Last Updated: Friday - 09/24/2010
January 18, 2010
Shepherding Catholics back to the fold
Authors outline strategies on how to welcome returning Catholics of various generations
CATHOLIC NEWS SERVICE
ARLINGTON, VA. - Two women who have returned to their Catholic faith after years away have written a book, When They Come Home, as a guide for parishes on how to minister to returning Catholics.
The women, Anna LaNave and Melanie Rigney, say parishes need to reach out to inactive members by tailoring parish programs to meet their needs.
"The Church really needs to come up with a strategy for how to bring these Catholics back," LaNave said. "Otherwise, we're going to have a very strong marginally Catholic group now, but in the next generation, it won't be marginal. It will be none."
At their parish in Arlington, LaNave is facilitator for a program called Landings that is designed to welcome back those returning to the faith.
The book she co-authored sets guidelines for how Catholics can set up and run programs such as Landings at their own parishes. It also provides tips on how to make a parish more welcoming to returning Catholics, how to market a program on the Internet and how to run meetings in a way that eases "inactives" back into the Church instead of intimidating them or scaring them away.
LaNave and Rigney recommend that parish programs for returning Catholics provide a chance to ask questions or discuss issues. Many inactive or returning Catholics have not been exposed to Catholicism since their childhood and, as a result, have only a fourth- or fifth-grade level of understanding about the faith.
A SAFE PLACE
Programs such as Landings serve as a place where they can come and have their questions answered in an environment where they won't feel embarrassed.
"It's the first opportunity to ask questions," LaNave said. "Once they finish the program, if they feel like they need catechesis, they can go to (Rite of Christian Initiation for Adults) and be a sponsor or attend Cursillo or Bible study."
LaNave said these programs should be thought of as a journey and a slow progress.
The first step for ministers is to help inactive Catholics feel welcome and encourage them to attend Mass weekly.
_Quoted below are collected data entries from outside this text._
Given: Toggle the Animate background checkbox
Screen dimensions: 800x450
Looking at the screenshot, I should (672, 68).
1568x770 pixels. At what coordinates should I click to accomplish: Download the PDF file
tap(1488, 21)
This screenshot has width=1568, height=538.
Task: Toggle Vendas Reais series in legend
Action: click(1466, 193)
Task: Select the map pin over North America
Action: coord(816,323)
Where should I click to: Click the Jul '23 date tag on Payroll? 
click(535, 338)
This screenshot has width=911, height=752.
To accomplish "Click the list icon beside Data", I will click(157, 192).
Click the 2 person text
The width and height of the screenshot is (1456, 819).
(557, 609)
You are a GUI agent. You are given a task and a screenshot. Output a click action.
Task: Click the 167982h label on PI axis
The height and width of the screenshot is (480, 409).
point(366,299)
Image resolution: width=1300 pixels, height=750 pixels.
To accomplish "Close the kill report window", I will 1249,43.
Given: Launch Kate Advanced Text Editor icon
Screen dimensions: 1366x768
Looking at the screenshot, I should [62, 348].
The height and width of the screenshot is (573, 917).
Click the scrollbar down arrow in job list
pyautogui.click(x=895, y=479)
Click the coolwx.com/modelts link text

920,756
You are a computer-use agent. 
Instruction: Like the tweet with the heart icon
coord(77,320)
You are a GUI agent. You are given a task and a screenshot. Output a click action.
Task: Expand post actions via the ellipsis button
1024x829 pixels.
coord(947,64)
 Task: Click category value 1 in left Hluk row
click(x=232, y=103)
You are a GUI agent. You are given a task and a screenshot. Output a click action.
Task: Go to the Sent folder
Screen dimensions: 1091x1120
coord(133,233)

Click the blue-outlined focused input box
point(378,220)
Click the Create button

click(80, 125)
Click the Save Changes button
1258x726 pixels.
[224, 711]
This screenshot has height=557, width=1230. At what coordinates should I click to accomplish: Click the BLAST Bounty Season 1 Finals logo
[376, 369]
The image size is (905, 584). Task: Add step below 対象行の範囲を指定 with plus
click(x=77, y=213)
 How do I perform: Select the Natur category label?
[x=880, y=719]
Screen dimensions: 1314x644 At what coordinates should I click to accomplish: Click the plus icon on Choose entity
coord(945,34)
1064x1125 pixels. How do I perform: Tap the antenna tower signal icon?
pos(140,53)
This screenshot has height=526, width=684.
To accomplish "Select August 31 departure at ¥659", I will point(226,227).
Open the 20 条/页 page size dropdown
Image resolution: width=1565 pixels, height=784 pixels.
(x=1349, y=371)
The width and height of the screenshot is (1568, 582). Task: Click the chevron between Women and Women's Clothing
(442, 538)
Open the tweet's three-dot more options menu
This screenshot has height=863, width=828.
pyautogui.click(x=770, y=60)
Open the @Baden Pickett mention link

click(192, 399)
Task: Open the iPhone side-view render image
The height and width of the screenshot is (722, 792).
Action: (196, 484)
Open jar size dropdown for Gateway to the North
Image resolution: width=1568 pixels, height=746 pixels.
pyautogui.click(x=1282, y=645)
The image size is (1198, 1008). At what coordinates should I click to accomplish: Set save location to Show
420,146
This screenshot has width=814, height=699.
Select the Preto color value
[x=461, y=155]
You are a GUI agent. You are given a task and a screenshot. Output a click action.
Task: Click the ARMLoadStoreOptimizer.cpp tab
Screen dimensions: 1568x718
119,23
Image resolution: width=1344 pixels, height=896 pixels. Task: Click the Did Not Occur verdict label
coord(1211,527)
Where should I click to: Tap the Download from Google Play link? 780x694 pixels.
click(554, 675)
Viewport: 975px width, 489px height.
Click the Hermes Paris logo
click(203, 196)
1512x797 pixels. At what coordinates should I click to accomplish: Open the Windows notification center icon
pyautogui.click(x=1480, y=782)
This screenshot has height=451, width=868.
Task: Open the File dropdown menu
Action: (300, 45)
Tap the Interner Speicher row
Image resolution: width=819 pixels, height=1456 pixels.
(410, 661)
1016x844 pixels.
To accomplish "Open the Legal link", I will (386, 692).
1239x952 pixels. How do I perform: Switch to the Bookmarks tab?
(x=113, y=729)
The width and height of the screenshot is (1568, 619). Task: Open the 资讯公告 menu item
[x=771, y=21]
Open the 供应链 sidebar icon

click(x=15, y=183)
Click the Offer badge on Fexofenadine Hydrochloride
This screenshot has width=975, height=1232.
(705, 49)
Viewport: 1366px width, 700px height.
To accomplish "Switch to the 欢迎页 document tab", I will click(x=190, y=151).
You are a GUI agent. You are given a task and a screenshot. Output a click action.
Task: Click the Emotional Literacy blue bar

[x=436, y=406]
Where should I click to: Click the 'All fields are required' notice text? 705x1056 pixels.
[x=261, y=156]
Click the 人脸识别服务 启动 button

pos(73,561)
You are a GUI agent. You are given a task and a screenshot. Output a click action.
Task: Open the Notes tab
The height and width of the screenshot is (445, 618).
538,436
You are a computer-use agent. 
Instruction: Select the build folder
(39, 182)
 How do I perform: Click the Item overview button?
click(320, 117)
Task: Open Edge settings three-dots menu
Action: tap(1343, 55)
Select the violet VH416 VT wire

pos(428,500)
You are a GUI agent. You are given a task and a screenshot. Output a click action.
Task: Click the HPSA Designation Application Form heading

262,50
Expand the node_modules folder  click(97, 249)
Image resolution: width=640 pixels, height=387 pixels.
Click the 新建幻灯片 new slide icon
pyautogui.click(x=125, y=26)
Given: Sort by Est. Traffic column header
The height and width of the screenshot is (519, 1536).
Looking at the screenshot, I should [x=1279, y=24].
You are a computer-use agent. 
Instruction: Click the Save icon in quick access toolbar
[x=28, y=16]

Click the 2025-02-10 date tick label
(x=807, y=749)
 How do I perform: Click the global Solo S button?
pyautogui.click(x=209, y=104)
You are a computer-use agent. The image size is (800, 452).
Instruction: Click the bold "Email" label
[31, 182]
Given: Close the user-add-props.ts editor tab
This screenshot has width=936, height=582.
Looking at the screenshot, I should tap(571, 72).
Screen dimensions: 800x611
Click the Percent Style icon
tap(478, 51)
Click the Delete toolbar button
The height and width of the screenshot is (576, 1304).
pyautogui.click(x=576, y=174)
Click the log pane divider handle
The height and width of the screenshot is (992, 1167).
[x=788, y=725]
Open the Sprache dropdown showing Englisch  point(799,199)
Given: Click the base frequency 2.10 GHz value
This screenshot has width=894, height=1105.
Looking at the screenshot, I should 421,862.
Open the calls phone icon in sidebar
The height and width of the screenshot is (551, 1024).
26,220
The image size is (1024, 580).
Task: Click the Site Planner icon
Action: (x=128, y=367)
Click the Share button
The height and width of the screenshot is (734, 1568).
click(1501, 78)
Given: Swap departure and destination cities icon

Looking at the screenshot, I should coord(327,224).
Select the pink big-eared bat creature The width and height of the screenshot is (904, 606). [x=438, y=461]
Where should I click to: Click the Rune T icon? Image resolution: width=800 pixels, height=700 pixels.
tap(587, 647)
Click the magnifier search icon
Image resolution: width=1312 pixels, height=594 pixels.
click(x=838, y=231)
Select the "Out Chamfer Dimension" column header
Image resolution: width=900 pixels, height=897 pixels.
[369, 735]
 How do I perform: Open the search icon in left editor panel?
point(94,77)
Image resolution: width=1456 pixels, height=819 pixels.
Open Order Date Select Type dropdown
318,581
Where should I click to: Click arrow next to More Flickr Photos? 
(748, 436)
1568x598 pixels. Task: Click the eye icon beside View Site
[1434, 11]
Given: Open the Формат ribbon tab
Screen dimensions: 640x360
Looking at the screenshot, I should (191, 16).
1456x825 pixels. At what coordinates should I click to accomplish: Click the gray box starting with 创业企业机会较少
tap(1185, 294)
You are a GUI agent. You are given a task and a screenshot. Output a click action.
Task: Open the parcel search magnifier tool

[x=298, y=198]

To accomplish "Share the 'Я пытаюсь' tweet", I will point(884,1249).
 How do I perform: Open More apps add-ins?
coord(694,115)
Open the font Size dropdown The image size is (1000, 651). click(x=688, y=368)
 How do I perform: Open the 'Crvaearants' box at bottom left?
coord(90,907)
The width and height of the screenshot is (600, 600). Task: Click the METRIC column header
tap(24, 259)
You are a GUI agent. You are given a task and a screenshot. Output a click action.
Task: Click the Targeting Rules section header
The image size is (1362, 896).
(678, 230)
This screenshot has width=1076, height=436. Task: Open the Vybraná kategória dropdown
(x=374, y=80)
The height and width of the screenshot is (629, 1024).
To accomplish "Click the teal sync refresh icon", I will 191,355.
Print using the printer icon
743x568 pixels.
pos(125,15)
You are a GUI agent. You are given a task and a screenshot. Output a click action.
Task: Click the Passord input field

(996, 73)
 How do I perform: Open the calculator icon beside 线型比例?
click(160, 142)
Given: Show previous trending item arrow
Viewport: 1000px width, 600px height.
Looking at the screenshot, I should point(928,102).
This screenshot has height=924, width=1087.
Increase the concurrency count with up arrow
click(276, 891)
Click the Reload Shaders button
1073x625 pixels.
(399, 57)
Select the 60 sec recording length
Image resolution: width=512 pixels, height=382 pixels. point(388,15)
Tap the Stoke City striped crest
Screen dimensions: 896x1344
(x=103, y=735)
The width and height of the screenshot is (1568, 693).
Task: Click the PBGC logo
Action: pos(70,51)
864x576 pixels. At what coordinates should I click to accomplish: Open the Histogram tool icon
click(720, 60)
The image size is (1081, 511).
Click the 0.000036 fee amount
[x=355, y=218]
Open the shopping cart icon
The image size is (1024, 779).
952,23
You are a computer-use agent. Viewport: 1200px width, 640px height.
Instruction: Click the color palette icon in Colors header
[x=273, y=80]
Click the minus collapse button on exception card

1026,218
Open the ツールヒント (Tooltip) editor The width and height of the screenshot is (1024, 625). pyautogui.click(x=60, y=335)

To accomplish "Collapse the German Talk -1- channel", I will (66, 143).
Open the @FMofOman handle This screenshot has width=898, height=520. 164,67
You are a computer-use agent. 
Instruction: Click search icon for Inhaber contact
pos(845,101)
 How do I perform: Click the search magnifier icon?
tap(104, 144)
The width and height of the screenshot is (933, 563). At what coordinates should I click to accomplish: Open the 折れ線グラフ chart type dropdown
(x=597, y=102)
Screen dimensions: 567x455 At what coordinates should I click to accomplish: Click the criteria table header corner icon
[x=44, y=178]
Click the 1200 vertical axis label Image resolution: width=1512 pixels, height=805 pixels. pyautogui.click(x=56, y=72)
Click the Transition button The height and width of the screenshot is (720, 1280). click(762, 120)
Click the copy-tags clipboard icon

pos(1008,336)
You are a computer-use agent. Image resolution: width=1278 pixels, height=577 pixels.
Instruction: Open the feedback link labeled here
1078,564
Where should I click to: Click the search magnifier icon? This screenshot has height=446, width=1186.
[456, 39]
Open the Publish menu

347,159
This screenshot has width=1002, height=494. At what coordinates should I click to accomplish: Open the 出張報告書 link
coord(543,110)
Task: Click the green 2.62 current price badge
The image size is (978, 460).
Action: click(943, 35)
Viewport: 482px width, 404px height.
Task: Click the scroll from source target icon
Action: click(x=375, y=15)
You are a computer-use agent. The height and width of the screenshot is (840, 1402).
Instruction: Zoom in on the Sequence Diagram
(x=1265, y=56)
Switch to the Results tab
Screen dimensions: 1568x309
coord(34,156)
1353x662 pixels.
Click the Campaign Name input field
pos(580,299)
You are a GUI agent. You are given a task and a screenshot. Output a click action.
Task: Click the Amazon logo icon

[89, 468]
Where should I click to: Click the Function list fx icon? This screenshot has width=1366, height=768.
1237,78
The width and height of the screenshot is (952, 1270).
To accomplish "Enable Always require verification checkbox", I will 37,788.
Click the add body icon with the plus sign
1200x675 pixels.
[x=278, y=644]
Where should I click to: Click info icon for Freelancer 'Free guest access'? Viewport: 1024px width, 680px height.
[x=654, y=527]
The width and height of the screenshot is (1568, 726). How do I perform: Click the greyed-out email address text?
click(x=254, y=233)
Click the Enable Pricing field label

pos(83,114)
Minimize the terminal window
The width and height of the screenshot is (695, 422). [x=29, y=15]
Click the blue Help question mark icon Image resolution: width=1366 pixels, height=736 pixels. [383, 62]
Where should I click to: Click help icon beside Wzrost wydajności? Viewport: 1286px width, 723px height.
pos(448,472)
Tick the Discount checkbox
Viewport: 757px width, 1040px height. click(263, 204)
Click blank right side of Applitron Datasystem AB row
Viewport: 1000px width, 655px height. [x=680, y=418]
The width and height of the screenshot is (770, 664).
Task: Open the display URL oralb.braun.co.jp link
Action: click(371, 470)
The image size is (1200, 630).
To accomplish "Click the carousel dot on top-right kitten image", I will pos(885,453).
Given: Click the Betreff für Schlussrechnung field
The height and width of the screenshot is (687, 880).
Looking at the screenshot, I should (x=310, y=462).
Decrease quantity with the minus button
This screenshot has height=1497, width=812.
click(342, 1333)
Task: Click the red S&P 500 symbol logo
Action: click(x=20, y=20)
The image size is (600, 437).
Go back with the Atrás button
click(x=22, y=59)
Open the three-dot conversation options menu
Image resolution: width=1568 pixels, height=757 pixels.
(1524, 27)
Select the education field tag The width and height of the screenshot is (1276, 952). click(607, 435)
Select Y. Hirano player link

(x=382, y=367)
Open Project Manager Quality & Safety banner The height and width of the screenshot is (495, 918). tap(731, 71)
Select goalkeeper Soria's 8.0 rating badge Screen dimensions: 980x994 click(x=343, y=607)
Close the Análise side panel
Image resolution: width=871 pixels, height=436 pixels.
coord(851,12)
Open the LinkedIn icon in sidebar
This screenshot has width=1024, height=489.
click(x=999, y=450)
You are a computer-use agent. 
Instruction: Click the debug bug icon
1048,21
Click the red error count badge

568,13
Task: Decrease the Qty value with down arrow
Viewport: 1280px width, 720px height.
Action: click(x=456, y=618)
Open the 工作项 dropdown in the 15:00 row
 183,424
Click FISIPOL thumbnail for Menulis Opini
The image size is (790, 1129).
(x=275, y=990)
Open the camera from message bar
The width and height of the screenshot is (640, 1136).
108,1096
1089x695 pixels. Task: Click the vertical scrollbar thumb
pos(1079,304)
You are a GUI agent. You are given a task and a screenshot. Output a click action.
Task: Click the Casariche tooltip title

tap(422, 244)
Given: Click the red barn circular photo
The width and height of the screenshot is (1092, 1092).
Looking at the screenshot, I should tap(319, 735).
Encouragement to go to Confession - often the most frightening thing for returning Catholics - should come later.
Of course, ministering to returning or inactive Catholics does not have to take place entirely within the confines of a parish program, which is why LaNave and Rigney advise people to invite their inactive Catholic friends or family members to participate in parish activities.
Paulist Father Frank DeSiano, president of the Paulist National Catholic Evangelization Association, has similarly recommended parish programs that reach out to inactive Catholics.
At a recent workshop at Our Lady of Mercy Parish in Hicksville, N.Y., he noted that nationally 32 per cent of Catholics rarely or never attend Mass, while 24 per cent attend a few times a year, 21 per cent at least once a month, and 23 per cent weekly or more.
For Catholics who grew up after the Second Council, the percentages of those attending Mass and expressing a strong identification with the Church are even lower.
HOSTILITY AND ANGER
Among Catholics of the pre-Vatican II and the immediate post-Vatican II eras who have drifted from active involvement, there are degrees of hostility and anger, DeSiano said. Some have joined other churches. Catholics from that generation need to be approached with great sensitivity.
Those who are 45 or younger are different, DeSiano said.
"They are not ex-Catholics. They are not angry Catholics," but are more prone to apathy and weakened identity, DeSiano said.
"Because they attend Mass irregularly, they could better be described as episodic Catholics."
"The approach that might have worked with the older generation, telling them to come home, won't work with this generation," he said. "They don't feel that they left."
"Much of it is generational. They have been raised in a culture of choice. All the advertisements tell them: 'Be yourself,'" DeSiano said. They are prone to "tinker" and experiment with their identity.
"How do we reach people like that?" DeSiano asked. One hopeful sign is that many in this age group are beginning to look for something, often because of changes in their life, such as a job, marriage or children. "This gives us an opening."
The most effective way to engage them is through small groups where they can feel secure and begin to grapple with their faith, DeSiano said.
The key is a sense of welcome, rather than judgment, and the presence of people with whom they can bond. "It's the relationships that will draw them," he said, suggesting programs like Landings or the Paulists' Awakening Faith.